• _Work request_
In the text below on childhood beliefs about the body, retype word for word the passage that opens with the words containing "I thought that the" and closes with "rather not mention.".

• _Text for analysis_
________________

When I was 5 I used to lay my head down to my brother´s belly to listen to his bowels´ sounds / I now believe many if not every child does this/, but somehow these sounds made me picture the bowels looking like a big nice juicy slice of water melon. Today I am a doctor and sometimes when I am listening to peoples´ bowels sounds with a sthetoscope I recall the picture and have to smile and they don´t have a clue why.
P.S.1: This is another story - but you wouldn´t believe, what many grown people think of what human body looks like and functions inside - this could be a topic for another great site like this.
P.S.2: Excuse my English, I´m not a native speaker.
When I was little I used to worry excessively. My mom told me that if I kept worrying so much I would get a "hole" in my stomach (meaning a tumor). I then began to worry even more about my belly button opening up and people being able to see all my insides.
I thought that the "guts" were an actual organ. I imagined them as a mass of orange and yellow stringy stuff.
I used to think when I was little that you had three *tubes* in your mouth... one for solid food, one for liquid and one for breathing!
I used to believe that I could take any zipper(my grandmother kept some at her house), put it around my arm(or other body part), and zip it off. All I got from this was a lot of bruises on my arms, my legs, and parts I'd rather not mention.
As a kid, my Mom and Aunt would make fun of me and sing this song about how I had a freckle on my butt. I hated this stupid freckle, and would lay in bed at night and worry about how embarrassed I would be when I finally grew up, got married and had to be naked in front of my husband. I sincerely belived that he would be totally grossed out by my butt freckle.
i used to believe that all humans had small clear-colored sacks in their throats filled with blue tear-shaped drops. for each kiss given that day, you would lose one drop. if you used all 12 drops in one day, you would never be able to replenish them for the next day--thereby becoming eternally unkissable!
I used to think we had two brains, and they were long thin bones inside your head that dripped blood
top belief!
When i was 5, i went to the dentist and they found 2 cavaties and i had to get caps...i was clueless what they were but i imagined those plastic soda bottle caps on my teeth and thought how uncomfortable that would be!
when i was little my dad used to tell me to cut my fingernails or tonails well i hated it and i said that it hurts. so to make me cut my nails my dad would telll me i would turn green if i didnt cut them and i would get a disease i bellivedd this until i was 12 im 23 now.
When i was a younin i used to think that because my cousin had a false tooth (it got knocked out somhow and he's only 2 years older then me), both my parents have false teeth and the thought that all old people had false teeth, i thought i was doomed to a life of having false teeth. I thought that any day now all my teeth would fall out and i'd have to spend the rest of my life with false ones.
My mom has Restless Legs. Well me and my friend thought it was just some term she made up and we laughed and laughed and laughed about it...because we thought it wasnt real and she was joking. We still laugh about it. I saw a commercial on TV for Restless Leg Syndrome (RLS), and i accused her if making the commercial up to convince me and my friend, i dont REALLY think she did though. Well, maybe...
I used to think that doctors added plastic to your face in plastic surgery.

________________

• _Records provided_

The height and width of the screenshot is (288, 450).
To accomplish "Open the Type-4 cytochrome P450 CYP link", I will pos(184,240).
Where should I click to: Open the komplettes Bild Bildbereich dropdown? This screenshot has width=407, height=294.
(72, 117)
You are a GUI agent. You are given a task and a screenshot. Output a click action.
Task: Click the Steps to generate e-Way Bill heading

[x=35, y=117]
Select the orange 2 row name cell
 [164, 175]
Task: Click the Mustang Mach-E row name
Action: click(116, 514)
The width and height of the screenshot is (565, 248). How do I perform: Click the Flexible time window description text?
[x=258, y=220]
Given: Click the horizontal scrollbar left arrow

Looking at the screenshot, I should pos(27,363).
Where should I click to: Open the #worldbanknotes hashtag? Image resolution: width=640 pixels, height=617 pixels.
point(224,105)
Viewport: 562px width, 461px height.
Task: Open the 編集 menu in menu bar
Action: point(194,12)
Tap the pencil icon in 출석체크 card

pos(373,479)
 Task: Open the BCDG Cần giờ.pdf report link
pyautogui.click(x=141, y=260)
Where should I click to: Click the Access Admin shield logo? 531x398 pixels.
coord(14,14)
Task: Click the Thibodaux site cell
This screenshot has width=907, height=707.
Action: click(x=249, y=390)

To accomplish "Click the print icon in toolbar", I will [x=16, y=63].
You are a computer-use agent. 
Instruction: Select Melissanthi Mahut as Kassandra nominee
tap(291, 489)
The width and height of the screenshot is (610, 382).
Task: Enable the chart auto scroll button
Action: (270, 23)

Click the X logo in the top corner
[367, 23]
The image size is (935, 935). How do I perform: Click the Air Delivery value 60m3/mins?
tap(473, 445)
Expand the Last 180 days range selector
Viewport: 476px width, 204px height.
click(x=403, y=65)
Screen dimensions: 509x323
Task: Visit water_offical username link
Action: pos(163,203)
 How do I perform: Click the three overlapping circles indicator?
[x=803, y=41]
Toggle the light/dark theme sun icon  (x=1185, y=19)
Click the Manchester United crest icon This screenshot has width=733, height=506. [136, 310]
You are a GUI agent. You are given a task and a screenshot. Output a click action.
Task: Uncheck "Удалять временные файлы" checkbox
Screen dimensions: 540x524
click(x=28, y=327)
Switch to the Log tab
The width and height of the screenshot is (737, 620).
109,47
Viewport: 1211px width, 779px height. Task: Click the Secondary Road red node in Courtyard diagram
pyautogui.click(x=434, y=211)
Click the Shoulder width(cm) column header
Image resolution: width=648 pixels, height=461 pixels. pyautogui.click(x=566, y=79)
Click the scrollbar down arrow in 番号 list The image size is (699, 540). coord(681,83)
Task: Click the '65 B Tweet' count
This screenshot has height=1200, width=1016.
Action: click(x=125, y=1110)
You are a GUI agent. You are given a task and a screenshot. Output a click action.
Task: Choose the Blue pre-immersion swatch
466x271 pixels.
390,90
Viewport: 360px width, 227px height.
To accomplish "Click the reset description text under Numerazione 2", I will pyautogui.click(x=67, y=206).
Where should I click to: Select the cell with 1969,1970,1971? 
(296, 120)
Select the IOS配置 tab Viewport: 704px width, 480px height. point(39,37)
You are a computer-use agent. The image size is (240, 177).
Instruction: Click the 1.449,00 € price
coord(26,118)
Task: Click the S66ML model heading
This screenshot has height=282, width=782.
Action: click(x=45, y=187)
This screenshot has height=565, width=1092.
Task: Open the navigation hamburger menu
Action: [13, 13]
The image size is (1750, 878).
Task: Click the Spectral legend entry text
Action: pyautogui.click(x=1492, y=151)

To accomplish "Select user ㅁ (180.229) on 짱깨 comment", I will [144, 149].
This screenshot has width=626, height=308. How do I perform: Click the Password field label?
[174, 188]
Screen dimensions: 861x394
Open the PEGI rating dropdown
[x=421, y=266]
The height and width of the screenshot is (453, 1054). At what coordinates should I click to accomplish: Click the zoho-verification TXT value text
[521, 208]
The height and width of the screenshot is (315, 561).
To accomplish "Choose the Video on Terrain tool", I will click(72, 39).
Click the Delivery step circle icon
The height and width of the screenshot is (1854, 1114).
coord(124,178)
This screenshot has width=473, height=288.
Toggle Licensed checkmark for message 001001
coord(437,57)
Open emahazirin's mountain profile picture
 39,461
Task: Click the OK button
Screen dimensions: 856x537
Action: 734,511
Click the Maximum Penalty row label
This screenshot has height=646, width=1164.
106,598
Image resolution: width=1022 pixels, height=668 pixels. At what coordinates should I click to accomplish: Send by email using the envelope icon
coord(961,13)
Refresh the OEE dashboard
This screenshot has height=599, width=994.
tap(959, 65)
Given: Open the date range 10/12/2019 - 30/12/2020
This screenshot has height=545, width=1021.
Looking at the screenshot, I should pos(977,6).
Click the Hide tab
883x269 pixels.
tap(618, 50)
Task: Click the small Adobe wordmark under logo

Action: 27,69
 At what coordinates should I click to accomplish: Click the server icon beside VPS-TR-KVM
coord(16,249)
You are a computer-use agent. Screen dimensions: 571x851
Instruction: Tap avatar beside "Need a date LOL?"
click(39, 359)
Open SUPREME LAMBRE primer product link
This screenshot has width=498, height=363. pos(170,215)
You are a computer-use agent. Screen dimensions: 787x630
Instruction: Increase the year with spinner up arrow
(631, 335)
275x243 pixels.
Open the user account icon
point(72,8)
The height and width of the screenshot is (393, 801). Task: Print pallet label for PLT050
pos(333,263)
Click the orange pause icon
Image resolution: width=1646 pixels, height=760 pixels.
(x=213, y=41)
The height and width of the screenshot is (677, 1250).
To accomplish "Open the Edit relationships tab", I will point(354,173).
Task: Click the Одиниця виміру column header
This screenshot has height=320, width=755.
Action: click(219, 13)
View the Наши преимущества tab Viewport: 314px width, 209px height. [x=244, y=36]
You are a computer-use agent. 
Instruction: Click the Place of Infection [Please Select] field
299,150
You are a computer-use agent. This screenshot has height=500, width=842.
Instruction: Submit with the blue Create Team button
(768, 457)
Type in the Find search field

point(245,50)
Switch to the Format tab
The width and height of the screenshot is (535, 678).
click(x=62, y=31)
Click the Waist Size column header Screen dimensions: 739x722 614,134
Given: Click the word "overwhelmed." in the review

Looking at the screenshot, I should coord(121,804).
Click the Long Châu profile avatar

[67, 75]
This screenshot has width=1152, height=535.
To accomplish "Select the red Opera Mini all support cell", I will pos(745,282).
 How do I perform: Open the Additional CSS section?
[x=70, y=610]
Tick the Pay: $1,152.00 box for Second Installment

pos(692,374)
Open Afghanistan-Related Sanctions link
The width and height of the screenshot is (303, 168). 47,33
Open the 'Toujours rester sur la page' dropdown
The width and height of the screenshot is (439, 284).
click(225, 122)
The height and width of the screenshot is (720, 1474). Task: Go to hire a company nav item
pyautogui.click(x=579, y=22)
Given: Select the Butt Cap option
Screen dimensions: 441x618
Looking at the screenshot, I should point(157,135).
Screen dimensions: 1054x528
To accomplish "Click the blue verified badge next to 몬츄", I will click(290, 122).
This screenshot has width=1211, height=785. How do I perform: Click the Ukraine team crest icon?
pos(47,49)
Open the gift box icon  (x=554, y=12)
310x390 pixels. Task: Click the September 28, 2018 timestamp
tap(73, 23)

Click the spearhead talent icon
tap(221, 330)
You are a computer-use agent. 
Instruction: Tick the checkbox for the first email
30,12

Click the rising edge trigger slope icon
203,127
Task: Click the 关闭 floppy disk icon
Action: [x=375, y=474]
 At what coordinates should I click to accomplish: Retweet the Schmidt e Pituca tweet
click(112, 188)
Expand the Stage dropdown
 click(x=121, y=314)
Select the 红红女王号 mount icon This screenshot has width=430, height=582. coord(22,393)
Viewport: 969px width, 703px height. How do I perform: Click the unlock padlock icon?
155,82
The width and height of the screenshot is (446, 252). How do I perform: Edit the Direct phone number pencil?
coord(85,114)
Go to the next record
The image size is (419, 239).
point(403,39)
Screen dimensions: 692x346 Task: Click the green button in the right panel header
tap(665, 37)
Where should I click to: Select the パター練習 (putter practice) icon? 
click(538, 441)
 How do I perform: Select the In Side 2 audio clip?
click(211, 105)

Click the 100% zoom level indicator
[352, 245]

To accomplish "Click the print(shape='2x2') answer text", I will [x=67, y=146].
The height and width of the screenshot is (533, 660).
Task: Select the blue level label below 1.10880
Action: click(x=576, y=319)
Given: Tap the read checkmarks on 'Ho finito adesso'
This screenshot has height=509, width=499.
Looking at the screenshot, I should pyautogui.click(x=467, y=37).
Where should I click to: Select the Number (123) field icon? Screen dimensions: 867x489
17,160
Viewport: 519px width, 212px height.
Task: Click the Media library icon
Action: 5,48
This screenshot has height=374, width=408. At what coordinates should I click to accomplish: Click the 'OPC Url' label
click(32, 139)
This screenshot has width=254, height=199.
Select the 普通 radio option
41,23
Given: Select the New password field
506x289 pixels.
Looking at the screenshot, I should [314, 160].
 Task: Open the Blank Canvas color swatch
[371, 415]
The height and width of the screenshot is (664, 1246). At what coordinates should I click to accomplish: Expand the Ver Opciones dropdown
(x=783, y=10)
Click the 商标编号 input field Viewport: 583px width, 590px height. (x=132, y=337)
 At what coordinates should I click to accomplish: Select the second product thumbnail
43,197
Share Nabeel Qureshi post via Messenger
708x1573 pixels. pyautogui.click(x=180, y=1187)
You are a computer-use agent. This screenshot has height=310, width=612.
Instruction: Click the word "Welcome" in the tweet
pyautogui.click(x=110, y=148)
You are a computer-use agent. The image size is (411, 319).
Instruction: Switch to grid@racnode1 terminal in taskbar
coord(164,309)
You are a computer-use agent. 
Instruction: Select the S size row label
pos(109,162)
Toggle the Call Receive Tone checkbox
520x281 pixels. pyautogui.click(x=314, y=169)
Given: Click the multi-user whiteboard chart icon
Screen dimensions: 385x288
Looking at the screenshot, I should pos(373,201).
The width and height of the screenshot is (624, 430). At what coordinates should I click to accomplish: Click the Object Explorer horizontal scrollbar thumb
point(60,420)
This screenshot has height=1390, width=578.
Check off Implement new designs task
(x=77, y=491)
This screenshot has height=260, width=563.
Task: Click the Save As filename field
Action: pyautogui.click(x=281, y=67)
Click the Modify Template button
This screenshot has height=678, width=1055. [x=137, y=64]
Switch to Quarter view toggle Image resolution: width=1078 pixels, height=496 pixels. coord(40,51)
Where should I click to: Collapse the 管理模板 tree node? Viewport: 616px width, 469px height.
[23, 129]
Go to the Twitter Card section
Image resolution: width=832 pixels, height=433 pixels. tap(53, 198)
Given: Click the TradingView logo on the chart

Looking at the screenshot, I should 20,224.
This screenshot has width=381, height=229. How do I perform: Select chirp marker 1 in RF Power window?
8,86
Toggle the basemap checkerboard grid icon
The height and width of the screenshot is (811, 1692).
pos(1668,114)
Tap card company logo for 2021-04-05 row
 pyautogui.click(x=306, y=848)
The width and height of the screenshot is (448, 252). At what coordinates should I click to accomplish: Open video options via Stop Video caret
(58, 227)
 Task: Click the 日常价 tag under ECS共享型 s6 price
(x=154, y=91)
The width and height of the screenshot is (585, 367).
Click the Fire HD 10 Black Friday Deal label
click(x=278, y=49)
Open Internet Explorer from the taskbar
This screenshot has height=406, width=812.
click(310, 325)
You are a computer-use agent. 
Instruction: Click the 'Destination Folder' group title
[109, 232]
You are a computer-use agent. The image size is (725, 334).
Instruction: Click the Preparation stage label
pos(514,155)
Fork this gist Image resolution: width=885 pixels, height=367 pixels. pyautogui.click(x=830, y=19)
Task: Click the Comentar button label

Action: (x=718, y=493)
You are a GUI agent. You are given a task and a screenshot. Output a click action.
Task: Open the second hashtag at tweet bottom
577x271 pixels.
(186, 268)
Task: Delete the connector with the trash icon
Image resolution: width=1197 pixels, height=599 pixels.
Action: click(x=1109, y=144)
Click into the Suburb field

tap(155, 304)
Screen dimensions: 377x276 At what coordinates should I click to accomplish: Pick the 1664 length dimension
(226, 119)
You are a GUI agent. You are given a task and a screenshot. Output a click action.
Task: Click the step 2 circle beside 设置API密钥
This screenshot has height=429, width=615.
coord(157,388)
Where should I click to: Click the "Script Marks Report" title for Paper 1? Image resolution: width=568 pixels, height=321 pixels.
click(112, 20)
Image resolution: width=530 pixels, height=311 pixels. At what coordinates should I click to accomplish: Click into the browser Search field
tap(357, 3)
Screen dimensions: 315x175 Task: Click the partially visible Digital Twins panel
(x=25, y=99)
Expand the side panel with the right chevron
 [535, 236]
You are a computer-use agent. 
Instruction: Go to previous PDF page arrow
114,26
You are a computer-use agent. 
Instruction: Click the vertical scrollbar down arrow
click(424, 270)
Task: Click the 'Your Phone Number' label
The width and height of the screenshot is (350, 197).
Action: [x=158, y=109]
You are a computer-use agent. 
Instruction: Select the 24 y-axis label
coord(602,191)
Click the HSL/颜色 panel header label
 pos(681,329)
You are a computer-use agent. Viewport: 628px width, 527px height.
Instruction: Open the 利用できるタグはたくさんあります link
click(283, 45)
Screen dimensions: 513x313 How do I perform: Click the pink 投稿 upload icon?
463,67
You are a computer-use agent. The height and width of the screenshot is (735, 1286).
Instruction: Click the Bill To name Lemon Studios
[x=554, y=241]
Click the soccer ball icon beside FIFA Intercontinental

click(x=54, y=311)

________________

• _Written answer_
I thought that the "guts" were an actual organ. I imagined them as a mass of orange and yellow stringy stuff.
I used to think when I was little that you had three *tubes* in your mouth... one for solid food, one for liquid and one for breathing!
I used to believe that I could take any zipper(my grandmother kept some at her house), put it around my arm(or other body part), and zip it off. All I got from this was a lot of bruises on my arms, my legs, and parts I'd rather not mention.